A Síria de mal a pior

Os últimos dias presenciaram importantes desdobramentos na crise síria, e hoje a queda do ditador Bashar al-Asad parece mais possível do que poderíamos supor alguns dias atrás. Vejamos:

Defecções: A brutalidade com que Bashar al-Asad e seu círculo vêm lidando com a oposição levou alguns importantes membros do governo e militares a renunciar a cargos, abandonar o partido ou a deserdar das forças armadas. Na última semana destacou-se o caso do embaixador sírio no Iraque, Nawaf Fares, que anunciou em 12 de julho que renunciava ao cargo, passando à oposição revolucionária. Além deste, muitos outros ex-aliados de alta patente também estão renunciando e denunciando o regime – estima-se que cerca de vinte generais sírios tenham buscado refúgio na Turquia, e começam a se relatar as primeiras deserções de soldados.   

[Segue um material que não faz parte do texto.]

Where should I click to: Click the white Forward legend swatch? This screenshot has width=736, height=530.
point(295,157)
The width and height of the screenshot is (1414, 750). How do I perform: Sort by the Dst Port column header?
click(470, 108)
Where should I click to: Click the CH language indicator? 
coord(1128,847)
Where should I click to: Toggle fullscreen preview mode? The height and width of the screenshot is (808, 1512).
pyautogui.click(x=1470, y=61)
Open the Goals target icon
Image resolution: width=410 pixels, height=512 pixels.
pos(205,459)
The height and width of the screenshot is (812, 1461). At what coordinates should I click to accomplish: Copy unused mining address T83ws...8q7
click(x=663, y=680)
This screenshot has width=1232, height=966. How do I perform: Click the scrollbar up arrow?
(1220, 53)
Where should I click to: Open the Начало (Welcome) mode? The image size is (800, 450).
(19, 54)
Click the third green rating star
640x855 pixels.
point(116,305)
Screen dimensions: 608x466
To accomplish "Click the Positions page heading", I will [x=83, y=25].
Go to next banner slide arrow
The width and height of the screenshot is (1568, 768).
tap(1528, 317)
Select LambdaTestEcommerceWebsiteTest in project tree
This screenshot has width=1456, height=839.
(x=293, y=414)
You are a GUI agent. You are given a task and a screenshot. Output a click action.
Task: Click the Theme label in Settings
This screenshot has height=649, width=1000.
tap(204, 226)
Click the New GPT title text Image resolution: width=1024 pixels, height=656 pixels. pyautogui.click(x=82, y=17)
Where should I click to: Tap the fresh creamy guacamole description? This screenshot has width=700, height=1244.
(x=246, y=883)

Combates em Damasco: No domingo 15 de julho os combates chegaram a Damasco. Embora o governo afirme tratar-se apenas da “infiltração de grupos terroristas”, o poderio do material bélico empregado na capital foi o semelhante ao usado em outras cidades do país, como Hama, Rastan, Deraa e Houla – onde 116 pessoas, incluindo dezenas de crianças, foram massacradas no final de maio. O exército vem usando artilharia, tanques e helicópteros nos bairros de onde partiram os ataques do “Exército da Síria Livre” contra os postos do regime, provocando grande destruição e causando dezenas de mortes.  

Diplomacia: no plano diplomático, está ficando cada vez mais difícil para a Rússia e a China continuarem a vetar resoluções do Conselho de Segurança da ONU que autorizem o uso da força contra o regime de Assad. Em 9 de julho, o governo russo anunciou que estava suspendendo a entrega de aviões que já haviam sido prometidos a Damasco, e encerrando qualquer negociação sobre novos suprimentos de armas. Tal iniciativa procura desarmar (com o perdão do trocadilho) o discurso dos que consideram que o interesse do Kremlin na manutenção do regime de Assad está ligado apenas à venda de equipamentos bélicos russos aos sírios. Revela-se entretanto o verdadeiro interesse russo em vetar a intervenção na Síria: não se trata de garantir a venda de armas, mas de enfraquecer a tese da intervenção para a derrubada de “governos ilegítimos” ou para a “proteção dos direitos humanos”, o que poderia respingar no eterno conflito da Rússia com as nacionalidades que lhes são submetidas.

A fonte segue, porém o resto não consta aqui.